How to Achieve Agility in the Supply Chain with Group Planning

What is the interest of DDMRP and more broadly of a DDOM for grouped planning? DDMRP greatly facilitates the implementation of group planning, while preserving agility, thanks to several unique features:

  1. The consistent dimensioning of the stock buffers allows the unambiguous identification of relative priorities.
  2. Each buffer defines an operating range. This operating range provides the necessary flexibility for grouping.
  3. The green zones set to the order cycle allow campaign frequencies to be sized for all items, without imposing high minimum order levels at SKU level.
  4. It is easy to implement a planning wheel logic: a relevant and regular sequence of campaigns, while respecting the red/yellow/green priorities of each item. Over time, the rotation of the wheel will speed up with continuous improvements.
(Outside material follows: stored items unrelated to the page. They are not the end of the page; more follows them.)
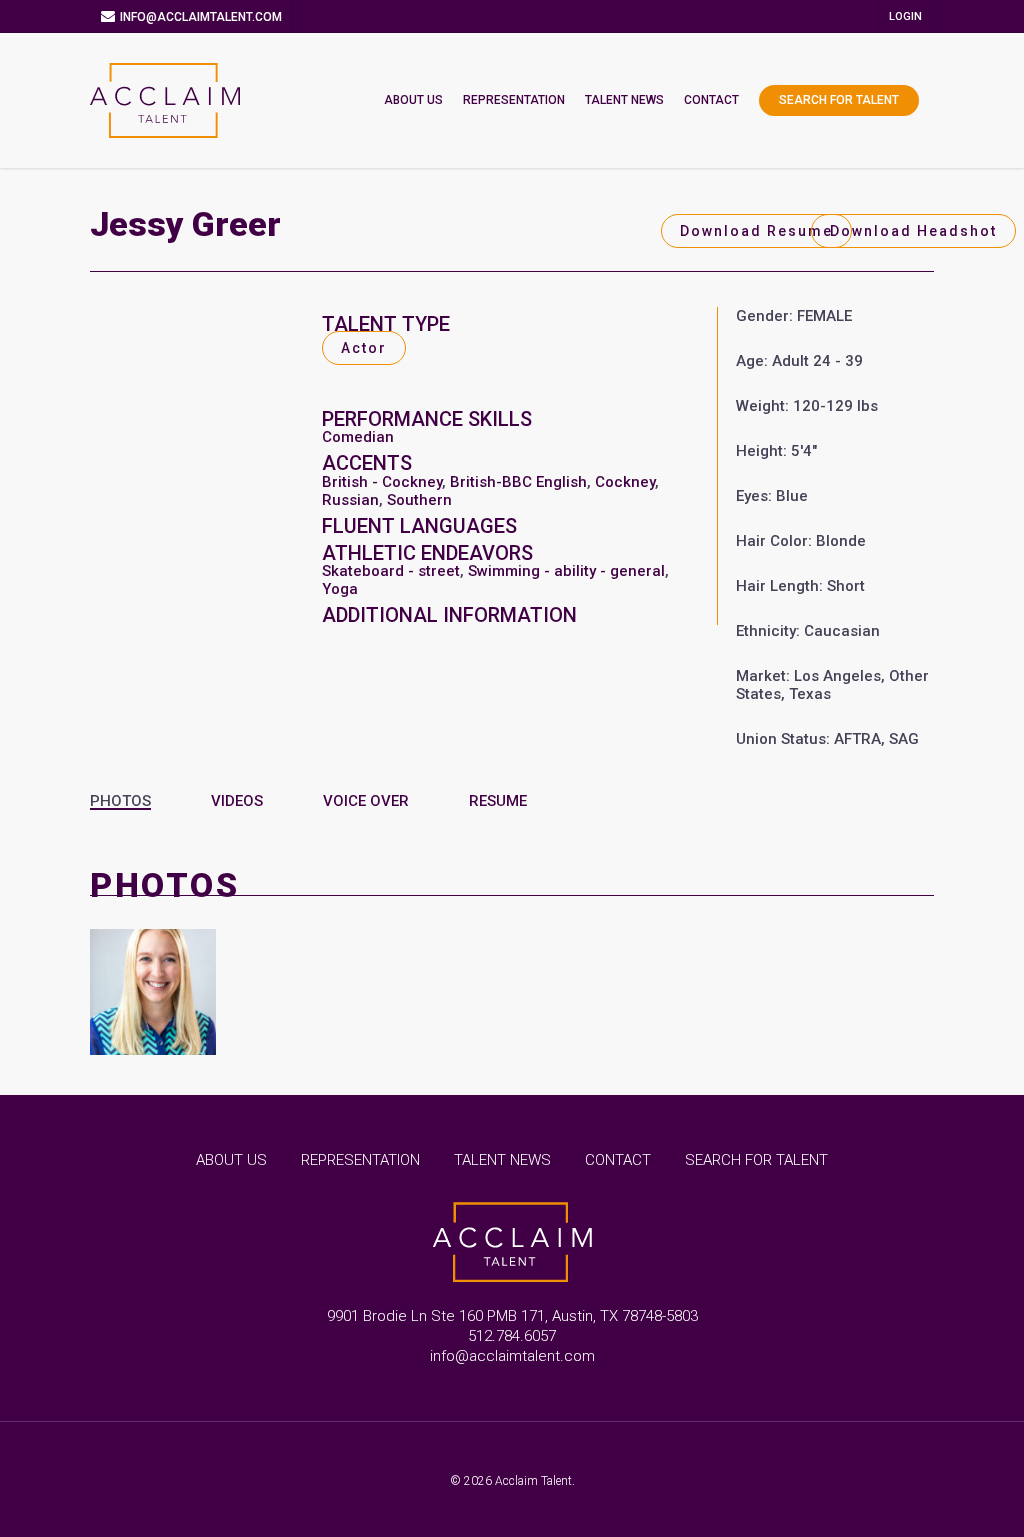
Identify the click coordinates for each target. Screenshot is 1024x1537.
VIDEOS (237, 801)
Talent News (624, 100)
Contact (711, 100)
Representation (514, 100)
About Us (413, 100)
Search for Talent (839, 100)
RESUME (498, 801)
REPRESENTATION (360, 1160)
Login (905, 16)
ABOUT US (231, 1160)
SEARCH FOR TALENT (756, 1160)
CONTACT (618, 1160)
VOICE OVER (366, 801)
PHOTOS (120, 801)
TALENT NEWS (502, 1160)
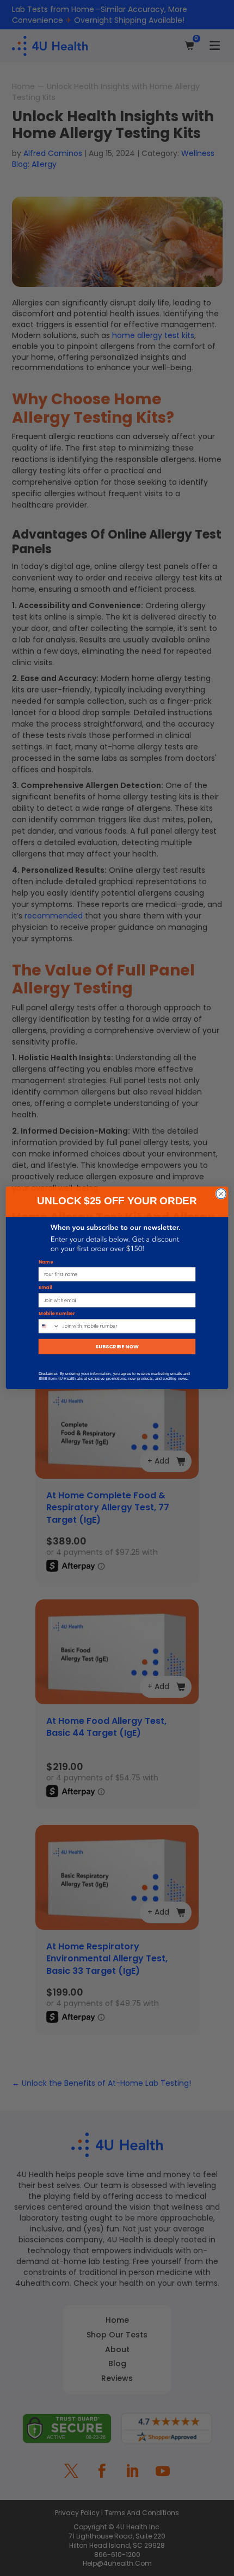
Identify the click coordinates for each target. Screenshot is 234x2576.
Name (46, 1262)
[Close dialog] (221, 1194)
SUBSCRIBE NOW (116, 1346)
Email (45, 1288)
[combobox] (49, 1326)
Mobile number (57, 1314)
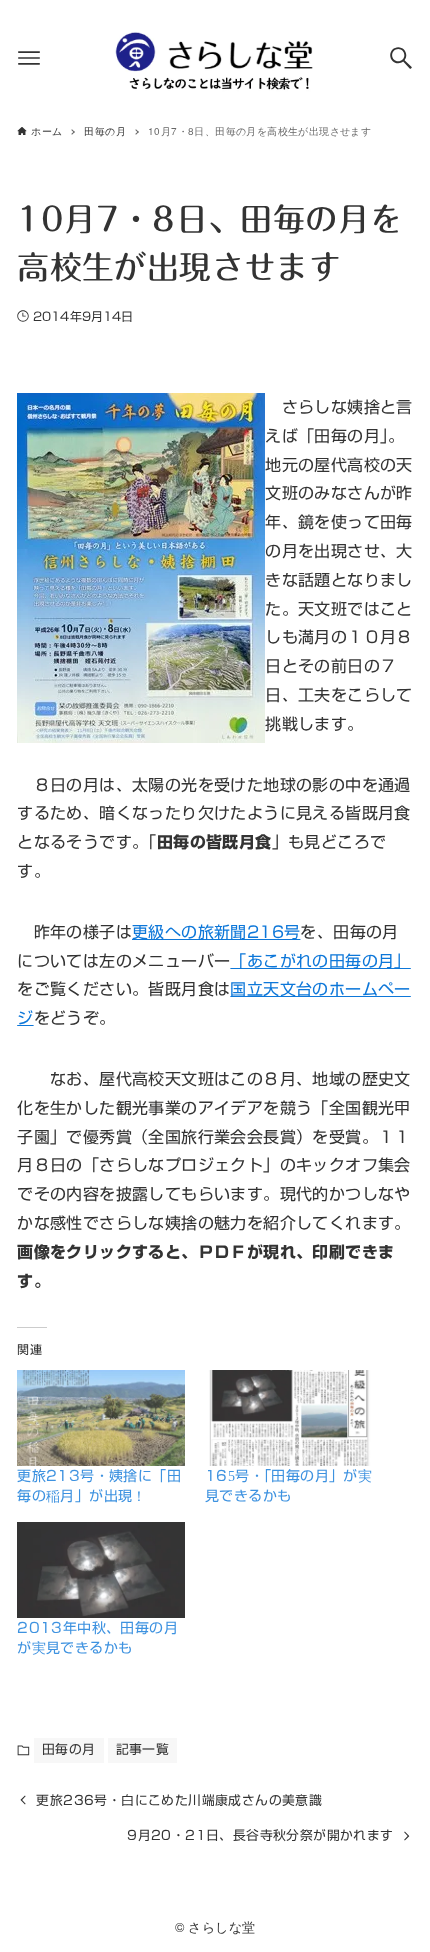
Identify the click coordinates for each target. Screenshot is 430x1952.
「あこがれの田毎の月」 (320, 961)
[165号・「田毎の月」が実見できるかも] (289, 1418)
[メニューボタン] (29, 58)
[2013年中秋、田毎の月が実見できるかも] (101, 1570)
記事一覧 (143, 1749)
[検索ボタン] (401, 58)
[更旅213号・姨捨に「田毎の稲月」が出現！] (101, 1418)
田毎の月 (69, 1749)
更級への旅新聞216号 (216, 932)
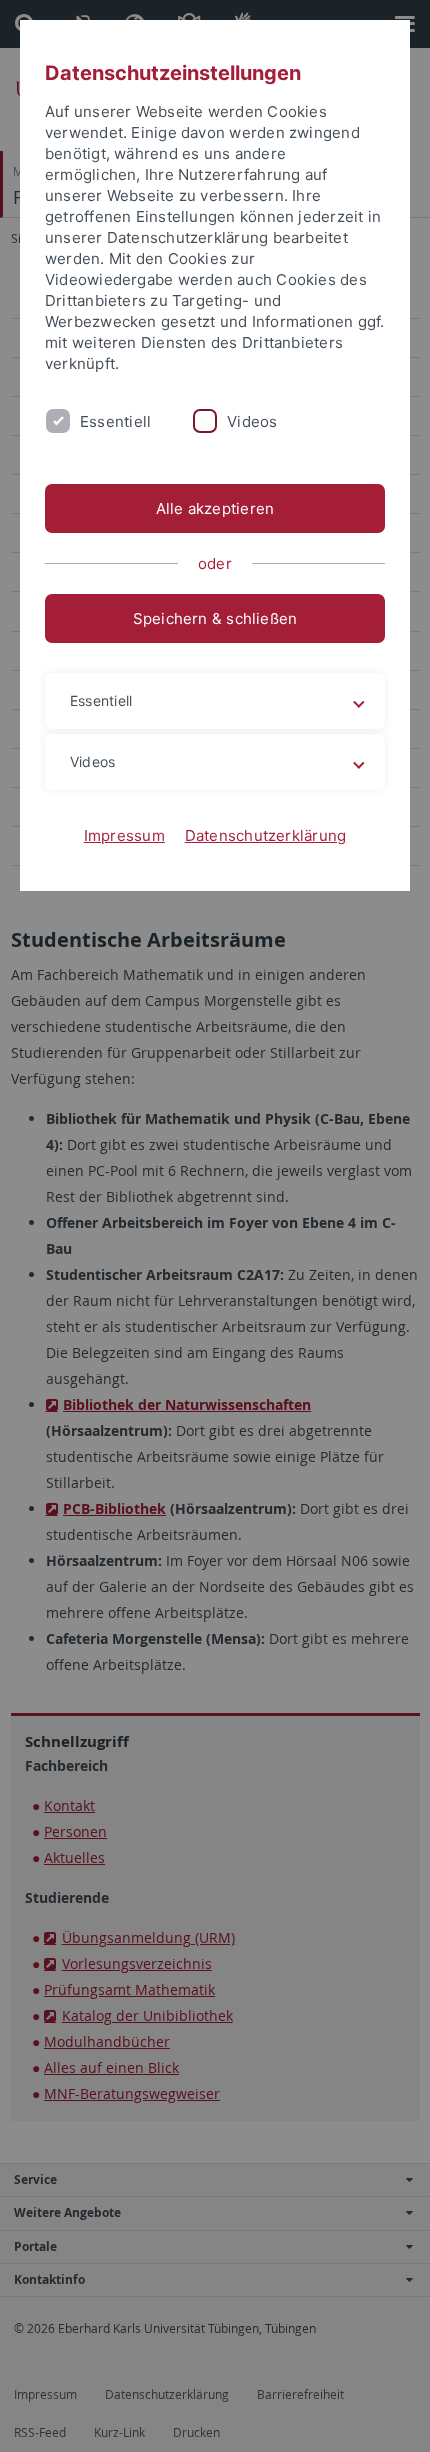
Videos (252, 421)
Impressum (124, 835)
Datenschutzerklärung (266, 835)
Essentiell (115, 421)
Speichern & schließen (215, 618)
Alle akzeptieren (215, 508)
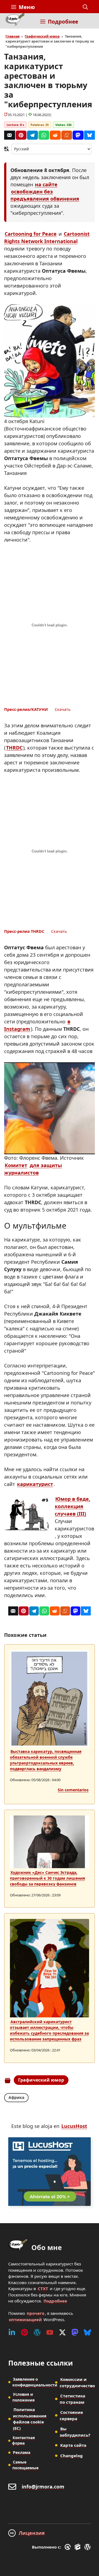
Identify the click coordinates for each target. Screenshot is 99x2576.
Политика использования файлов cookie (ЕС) (29, 2419)
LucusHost (74, 2126)
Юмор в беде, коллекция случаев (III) (72, 1506)
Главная (13, 36)
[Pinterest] (21, 135)
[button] (85, 7)
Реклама (21, 2452)
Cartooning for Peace (31, 233)
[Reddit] (55, 135)
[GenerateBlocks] (78, 2547)
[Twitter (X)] (62, 2332)
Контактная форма (23, 2440)
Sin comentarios (73, 1789)
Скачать (63, 709)
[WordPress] (37, 2332)
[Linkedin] (11, 2332)
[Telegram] (32, 135)
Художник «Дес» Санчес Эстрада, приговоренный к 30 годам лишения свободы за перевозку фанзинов (47, 1878)
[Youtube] (49, 2332)
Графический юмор (42, 36)
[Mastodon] (78, 135)
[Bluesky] (89, 135)
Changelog (71, 2455)
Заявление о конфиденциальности (34, 2382)
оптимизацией (25, 2319)
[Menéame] (66, 135)
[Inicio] (15, 21)
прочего (35, 2313)
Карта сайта (73, 2445)
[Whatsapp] (44, 135)
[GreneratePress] (68, 2547)
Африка (16, 2097)
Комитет (16, 1165)
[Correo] (9, 135)
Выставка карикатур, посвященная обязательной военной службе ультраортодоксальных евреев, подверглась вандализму (45, 1760)
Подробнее (55, 2301)
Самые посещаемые (25, 2464)
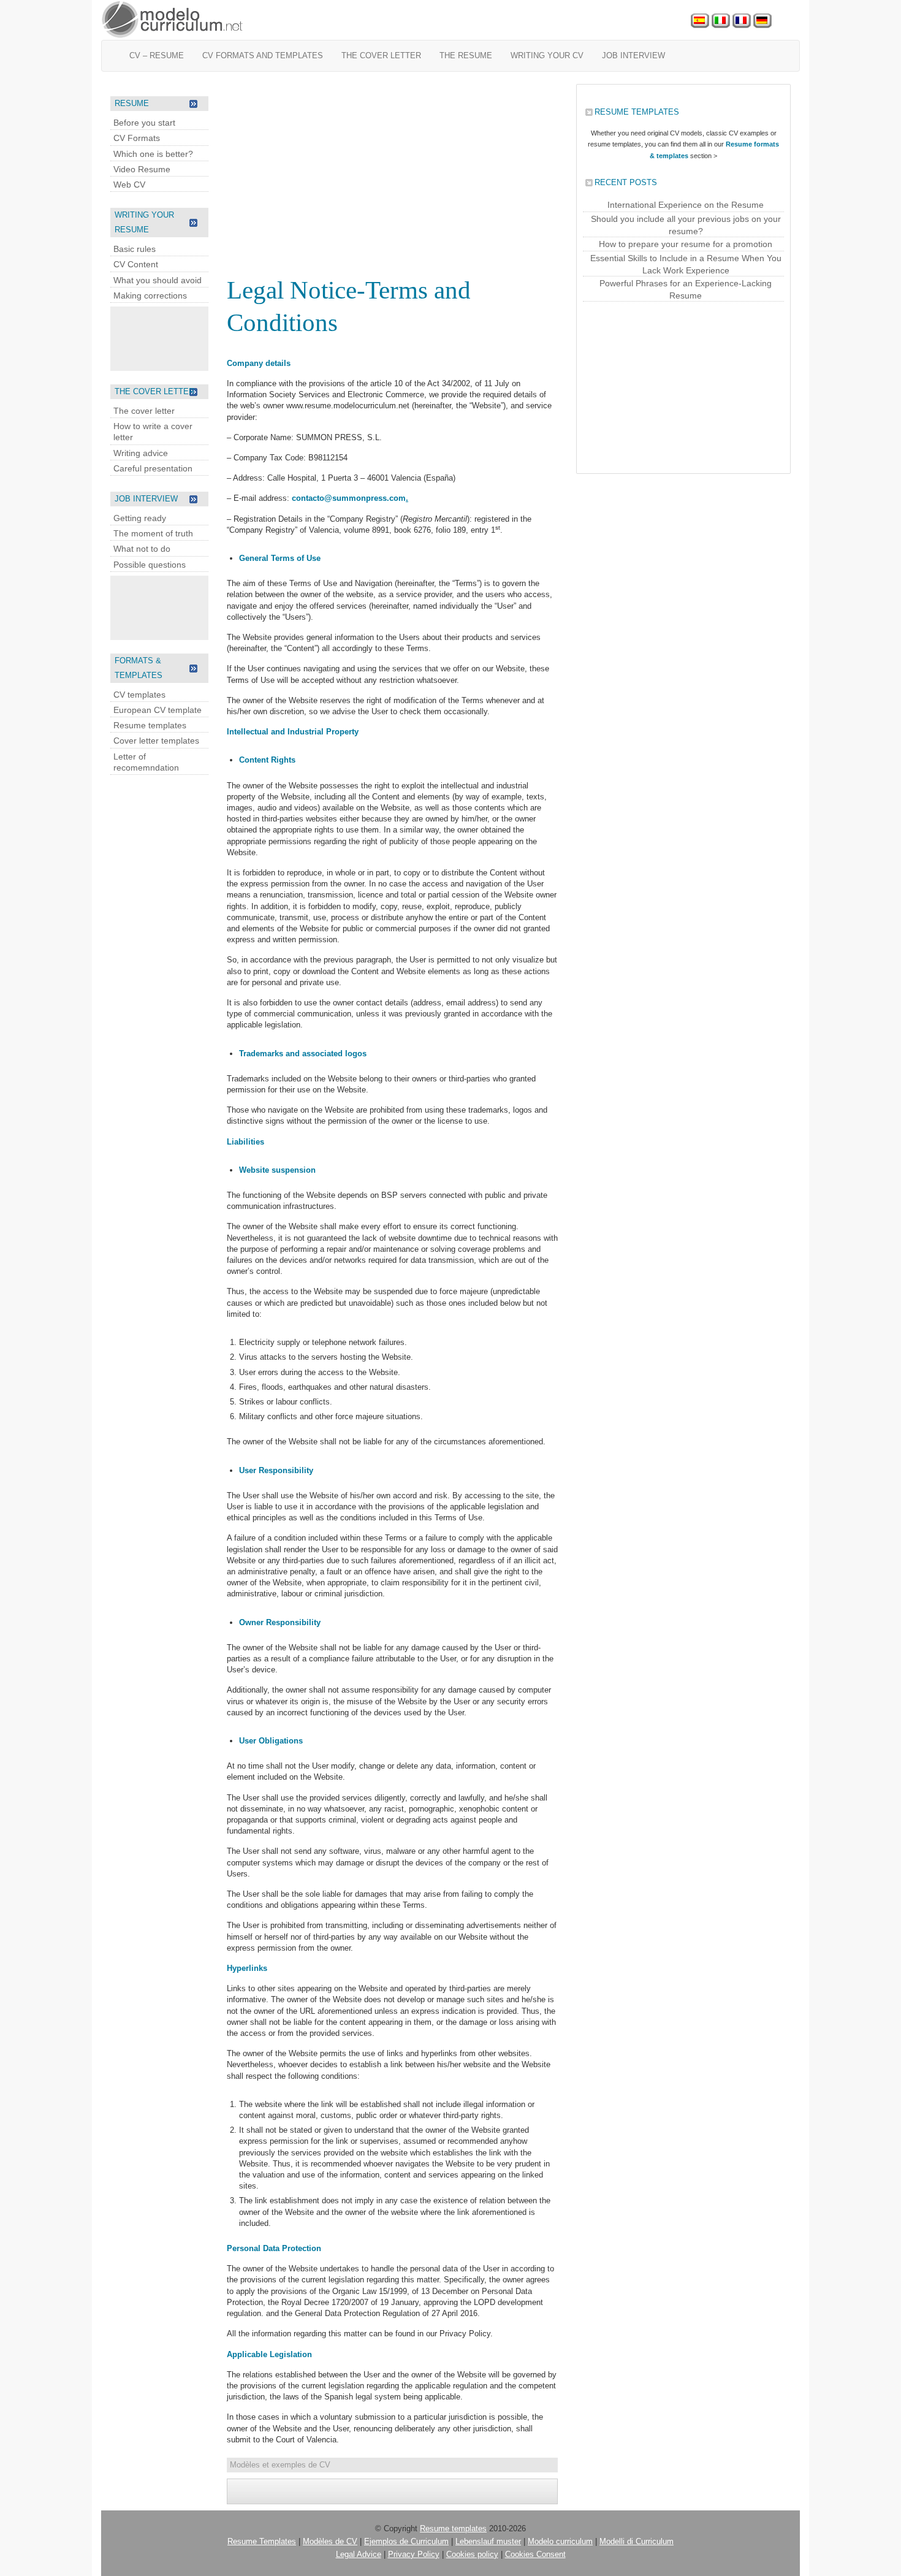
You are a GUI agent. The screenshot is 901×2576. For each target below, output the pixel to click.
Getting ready (139, 518)
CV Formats (136, 138)
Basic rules (134, 249)
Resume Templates (261, 2541)
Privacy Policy (413, 2554)
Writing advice (140, 453)
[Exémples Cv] (742, 21)
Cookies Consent (535, 2554)
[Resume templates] (173, 20)
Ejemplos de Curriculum (406, 2541)
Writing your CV (547, 55)
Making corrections (150, 295)
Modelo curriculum (560, 2541)
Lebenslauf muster (488, 2541)
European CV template (157, 710)
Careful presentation (152, 468)
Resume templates (149, 725)
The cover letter (381, 55)
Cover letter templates (156, 740)
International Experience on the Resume (685, 205)
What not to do (141, 549)
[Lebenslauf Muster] (762, 21)
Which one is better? (153, 154)
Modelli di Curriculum (636, 2541)
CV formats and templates (262, 55)
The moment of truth (153, 533)
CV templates (139, 694)
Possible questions (149, 565)
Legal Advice (358, 2554)
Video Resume (141, 169)
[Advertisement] (159, 337)
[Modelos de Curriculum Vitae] (700, 21)
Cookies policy (472, 2554)
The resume (465, 55)
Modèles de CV (330, 2541)
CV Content (135, 264)
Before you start (144, 123)
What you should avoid (157, 280)
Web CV (129, 184)
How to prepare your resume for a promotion (685, 244)
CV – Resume (156, 55)
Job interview (633, 55)
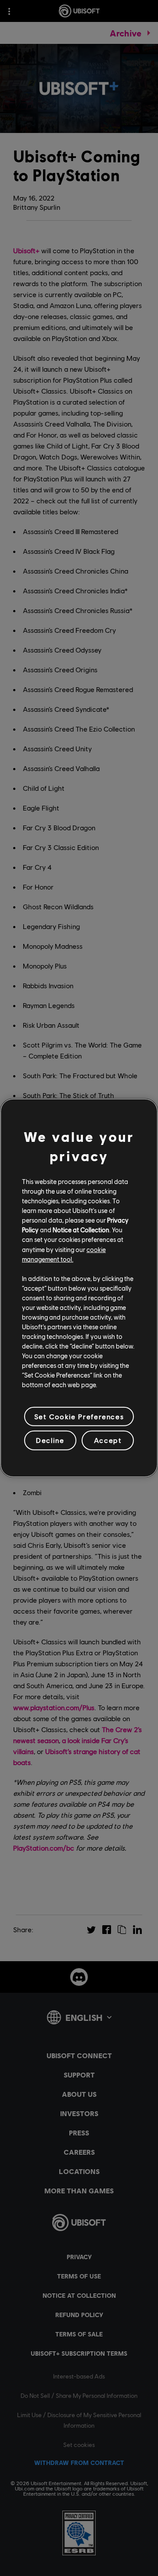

  5. The permanent visibility of relative priorities allows decisions to be made as late as possible, instead of firming a long horizon: the campaign’s assortment only needs to be put together at the time of its launch. As far as possible, this decision can be delegated to the shop floor, as you would with a Kanban board.
  6. Multi-level grouping rules along a hierarchy of criteria are easy to implement.
  7. Time buffers allow to orchestrate combinations of heterogeneous items, made to stock and to order, on critical resources.
  8. Finite scheduling of control points combines the priorities of stock buffers and sales orders and applies the defined grouping and sequencing rules.
  9. The projection of the future behavior of buffers for DD S&OP also takes into account the campaign grouping rules, and thus allows for a realistic projection of inventory, service and capacity requirements.